Experts also question Kennedy’s ability to stand up to powerful lobbyists in Washington — one of his stated goals — in a Trump administration focused on working with big business to deregulate the industry.
Abortion access
Another area where Kennedy may be out of line with the Trump administration is abortion access. Kennedy has said he supports legal access to abortion until fetal viability (despite an earlier comment on the campaign trail, he later supported a 15-week ban) and that those decisions should be up to women.
Many abortion rights advocates still expect the Trump administration to roll back protections and the Biden administration to overturn Roe v. They moved quickly to stop the legal battles that began after Wade’s downfall, but they are hopeful that Kennedy and the broader administration will not attempt a broad ban.

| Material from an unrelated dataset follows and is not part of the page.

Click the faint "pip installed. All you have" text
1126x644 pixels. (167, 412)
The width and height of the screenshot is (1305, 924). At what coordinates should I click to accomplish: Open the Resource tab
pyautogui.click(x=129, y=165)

“(Trump’s) known about this issue and a thousand other times, so I’m not going to trust every word he says, but I think there’s a chance that he and his administration have seen that abortion access is really popular,” said Katie O’ Connor, senior director of abortion policy at the National Women’s Law Center.
“We’ve seen that in the last three elections, and there could be a backlash if this administration does something to further reduce access to abortion.”
There are certainly members of Trump’s orbit who support broader restrictions on abortion, but Trump himself has said he would not sign a federal ban if Congress passed it.
Some of the policies O’Connor hopes to roll back would include the Pentagon paying service members who must cross state lines because of where they were stationed, as well as expanding access to telemedicine abortion pills.
As HHS secretary, Kennedy could undo these rules and build on the efforts of the first Trump administration. It could expand protections for health care providers who don’t want to perform abortion procedures, allowing more providers to deny care and making it harder for private insurers to cover abortion, making it more expensive for patients, O’Connor said.
Large-scale bans, if enacted, would focus on removing access to the abortion pill mifepristone, either by trying to take the abortion pill off the market through the FDA approval process or by using a very old law called the Comstock Act. to prohibit the mailing of pills.
“I hope this administration doesn’t want to expand its political capital on abortion,” O’Connor said.